By allowing ads to appear on this site, you support the local businesses who, in turn, support great journalism.
Reaction to spice ends in an arrest
0124 Tiffany Dayson
Tiffany Dayson

An Effingham County woman was arrested Monday evening on charges she provided the synthetic drug “spice” to a minor, who then became violently ill.
Tiffany Dayson, 22, of Springfield gave a 16-year-old male acquaintance spice as they were riding on a golf cart at a home on Walter Samuels Road in Rincon, according to Effingham County Sheriff’s Office investigators.
“The juvenile then became ill, threw himself off of the golf cart, began hitting himself, and then became unconscious,” said ECSO spokesman Detective David Ehsanipoor.
The teenager was taken to the hospital and he is expected to recover, according to Ehsanipoor.
Dayson was charged with cruelty to children and contributing to the delinquency of a minor.

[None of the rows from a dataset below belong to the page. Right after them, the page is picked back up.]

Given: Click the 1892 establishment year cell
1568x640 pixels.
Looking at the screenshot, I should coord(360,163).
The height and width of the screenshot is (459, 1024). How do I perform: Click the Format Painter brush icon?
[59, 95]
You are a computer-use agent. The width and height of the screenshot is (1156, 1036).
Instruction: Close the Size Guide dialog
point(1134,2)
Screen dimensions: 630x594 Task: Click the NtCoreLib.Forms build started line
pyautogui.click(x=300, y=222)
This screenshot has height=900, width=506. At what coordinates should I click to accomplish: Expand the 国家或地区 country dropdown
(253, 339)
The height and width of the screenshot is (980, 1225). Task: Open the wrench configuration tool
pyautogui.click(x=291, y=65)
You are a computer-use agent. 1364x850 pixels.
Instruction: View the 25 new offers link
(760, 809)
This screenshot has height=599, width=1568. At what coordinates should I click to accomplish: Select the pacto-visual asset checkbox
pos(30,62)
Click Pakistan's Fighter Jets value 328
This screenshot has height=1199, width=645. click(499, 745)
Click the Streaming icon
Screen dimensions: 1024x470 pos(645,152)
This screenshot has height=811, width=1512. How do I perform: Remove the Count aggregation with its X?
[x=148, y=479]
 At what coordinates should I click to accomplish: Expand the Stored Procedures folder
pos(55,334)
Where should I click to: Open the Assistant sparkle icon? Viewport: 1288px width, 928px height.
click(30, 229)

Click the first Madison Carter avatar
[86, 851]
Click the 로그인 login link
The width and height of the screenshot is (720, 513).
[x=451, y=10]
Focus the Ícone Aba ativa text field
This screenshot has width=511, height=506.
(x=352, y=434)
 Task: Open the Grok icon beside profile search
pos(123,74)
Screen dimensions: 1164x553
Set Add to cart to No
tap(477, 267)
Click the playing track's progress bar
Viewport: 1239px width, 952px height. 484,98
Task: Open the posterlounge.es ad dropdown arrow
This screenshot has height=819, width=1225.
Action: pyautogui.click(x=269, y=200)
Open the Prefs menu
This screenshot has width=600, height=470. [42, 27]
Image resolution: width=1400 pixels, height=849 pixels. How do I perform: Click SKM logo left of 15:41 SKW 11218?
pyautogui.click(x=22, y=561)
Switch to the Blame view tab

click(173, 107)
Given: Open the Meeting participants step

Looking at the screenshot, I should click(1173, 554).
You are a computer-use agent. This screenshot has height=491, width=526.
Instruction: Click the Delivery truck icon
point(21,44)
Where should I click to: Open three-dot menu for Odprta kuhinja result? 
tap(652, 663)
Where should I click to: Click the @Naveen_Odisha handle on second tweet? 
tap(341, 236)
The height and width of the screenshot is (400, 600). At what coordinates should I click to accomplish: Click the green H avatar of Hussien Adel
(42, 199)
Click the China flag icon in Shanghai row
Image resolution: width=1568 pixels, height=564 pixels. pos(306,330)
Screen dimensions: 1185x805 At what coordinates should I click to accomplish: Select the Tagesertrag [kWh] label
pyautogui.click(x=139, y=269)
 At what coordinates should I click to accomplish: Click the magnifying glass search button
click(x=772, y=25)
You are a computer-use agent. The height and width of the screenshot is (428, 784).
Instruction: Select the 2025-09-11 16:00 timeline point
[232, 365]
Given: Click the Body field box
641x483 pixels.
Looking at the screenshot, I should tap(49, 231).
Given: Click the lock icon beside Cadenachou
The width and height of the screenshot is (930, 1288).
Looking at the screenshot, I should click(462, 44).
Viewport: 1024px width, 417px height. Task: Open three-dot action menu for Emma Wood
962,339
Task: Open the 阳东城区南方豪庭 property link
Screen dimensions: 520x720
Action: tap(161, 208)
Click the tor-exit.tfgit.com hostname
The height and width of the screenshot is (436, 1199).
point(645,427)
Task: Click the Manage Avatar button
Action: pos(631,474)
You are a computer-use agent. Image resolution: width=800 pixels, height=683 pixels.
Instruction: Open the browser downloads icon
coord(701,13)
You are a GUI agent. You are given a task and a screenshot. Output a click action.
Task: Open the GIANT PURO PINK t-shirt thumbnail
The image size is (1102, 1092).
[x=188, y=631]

She is being held in the Effingham County Jail.
“She claimed she got (the spice) from somewhere in Pooler,” Ehsanipoor said, adding he had no additional information about where or from whom Dayson purchased it.
Buying and selling the synthetic marijuana is illegal in Georgia, under a law passed by state legislators in 2012. Georgia classifies spice as a Schedule I substance, the same designation as drugs such as heroin, LSD and marijuana.
Law enforcement agencies removed spice from retail outlets after the law went into effect, but new formulations of spice with different chemical formulas began appearing almost immediately throughout the state. In response, the General Assembly approved legislation last year expanding the list of substances considered illegal in Georgia.
“We haven’t really seen too much of (spice) around here lately,” Ehsanipoor said.